Kebahagiaan dan harapan dalam langkah itu tampak sama kuatnya dengan kali pertama dia melihat Taniozaki-san setelah dua puluh tahun. Namun malam ini, dengan yukata biru bermotif krisan membalut tubuhnya, aku yakin kekecewaan tak akan membayanginya lagi.

Larut malam itu, hujan turun. Seperti yang telah diramalkan Tsubame.

Mudah saja mereka yang terikat pada suatu tempat untuk kembali ke tempat itu. Tsubame mungkin telah kembali ke desa Futaba di dasar bendungan yang kini dipenuhi air, atau bahkan mungkin dia telah naik ke nirwana. Aku tidak pernah bertemu dengannya lagi sejak malam itu.

Kali itu, aku mengejar langkah Taniozaki-san. Dia berpaling mendengar salamku.

"Gadis yang memakai yukata bermotif bunga?" ulangnya, tampak memilah ingatannya.

"Ya, di festival di desa sebelah tempo hari," lanjutku.

"Oh, gadis itu. Aku bertemu dengannya, gadis pendiam yang memakai yukata biru."

"Syukurlah," kelegaan mengaliri diriku.

"Kau mau melihat fotonya? Aku baru saja mencetak foto dari festival kemarin."

Aku terperanjat. Taniozaki-san mengeluarkan selembar foto dari tas kerjanya. Tampak gambar Taniozaki-san bersama seorang gadis muda di sisinya. Gadis itu mengenakan kimono biru bermotif bunga krisan persis seperti yang kuberikan kepada Tsubame. Rambutnya pendek kecoklatan, persis seperti rambut Tsubame. Yang berbeda, wajahnya tidak tertutupi topeng kain seperti Tsubame. Dan parasnya yang tersenyum itu begitu cantik…

Senyum itu… senyum penuh kebahagiaan itu… begitu cantik.

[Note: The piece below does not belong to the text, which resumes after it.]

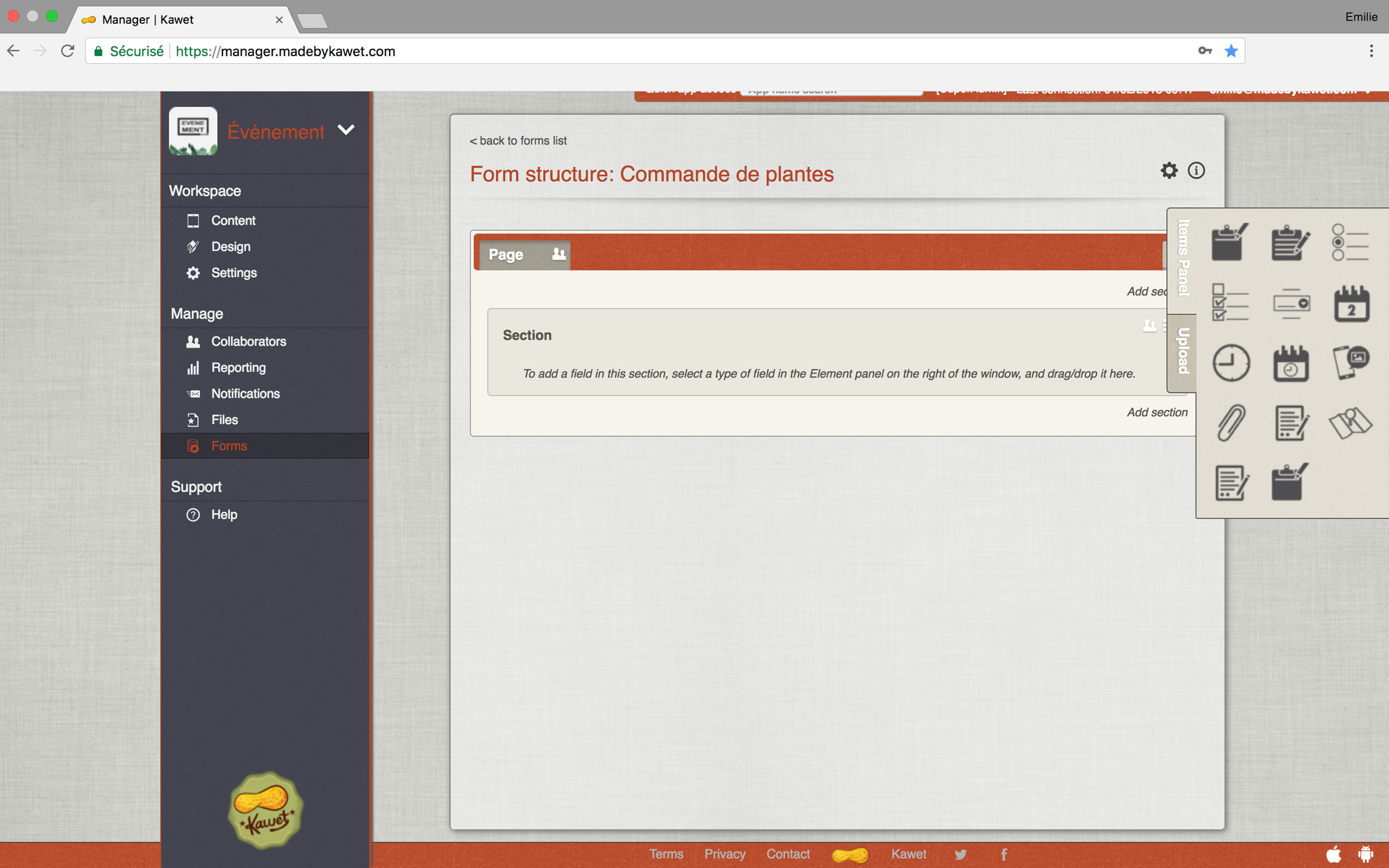Select the date and time calendar-clock icon
The height and width of the screenshot is (868, 1389).
click(x=1290, y=363)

Aku tahu, itulah Tsubame. Tanpa topeng yang menutupi kegelisahan, kekecewaan, kesendirian, kesepian, kesedihan… tanpa hal-hal buruk lainnya. Hanya ada kebahagiaan. Kebahagiaan yang mengobati kerinduannya. Urusannya di dunia ini telah selesai dengan kebahagiaan. Aku merasa begitu rapuh, begitu kecil, dibandingkan youkai walet yang menjadikan kerinduannya untuk tetap bertahan selama puluhan tahun.

Aku tidak bisa menahan air mataku berlinangan.

Aku juga menyukai mereka. Orang-orang yang baik. Orang-orang yang hangat.